Selected passage:
<<<<

The overwrought nature of ABC’s work notwithstanding, the public should be thankful for the scrutiny of BPI. While the pro-LFTB slogan, “Dude, it’s beef,” may be true in a technical way, it’s a far cry from what most consumers expect when they buy “100% ground beef,” and the recent furor has as much to do with transparency as safety. LFTB and the ammonia used to treat it are not labeled because the FDA does not consider them to be additives or ingredients, but rather “processing aids,” which are “substances that have no technical or functional effect in a finished food but may be present in that food by having been used as ingredients of another food in which they had a technical effect.”

But LFTB is markedly different from raw ground beef. While most news reports have described the ammonia that BPI uses as a “puff” or “small amount,” for instance, few journalists have bothered to ask for specifics. When Food Safety News’s Helena Bottemiller dug a little deeper, she discovered that:

To raise the pH of the product high enough to kill bacteria, BPI says it takes beef from 5.7 or so, where it naturally is, to 8.5. (For those rusty on their chemistry, that’s like going from the slight acidity of black coffee to the alkalinity of baking soda).

>>>>

Supplied material:
<<<<

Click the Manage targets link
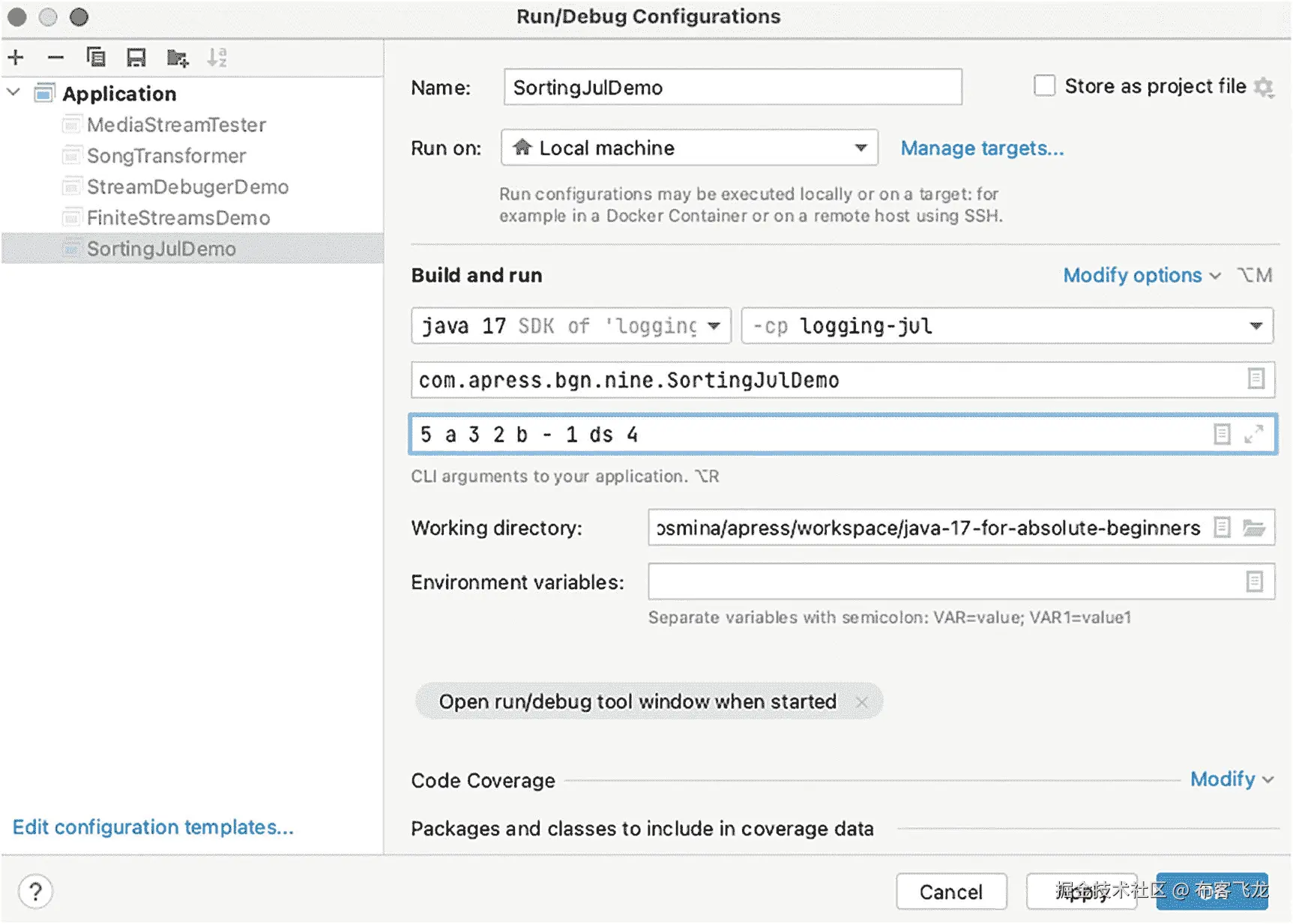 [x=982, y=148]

>>>>
<<<<

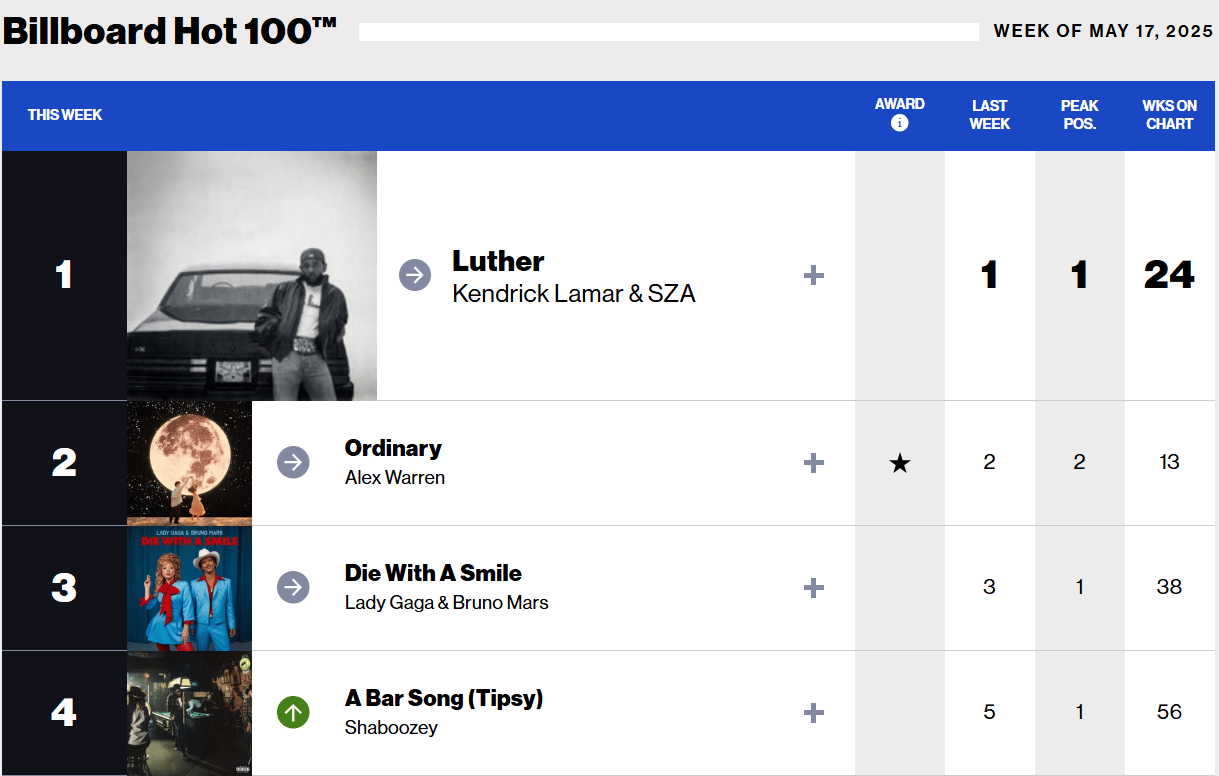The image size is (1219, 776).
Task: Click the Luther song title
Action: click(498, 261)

>>>>

Directions for this task: In the text above on LFTB and ammonia, reproduce word for word the portion from "But LFTB is" up to and including "of baking soda).".

Solution to the exercise:
But LFTB is markedly different from raw ground beef. While most news reports have described the ammonia that BPI uses as a “puff” or “small amount,” for instance, few journalists have bothered to ask for specifics. When Food Safety News’s Helena Bottemiller dug a little deeper, she discovered that:

To raise the pH of the product high enough to kill bacteria, BPI says it takes beef from 5.7 or so, where it naturally is, to 8.5. (For those rusty on their chemistry, that’s like going from the slight acidity of black coffee to the alkalinity of baking soda).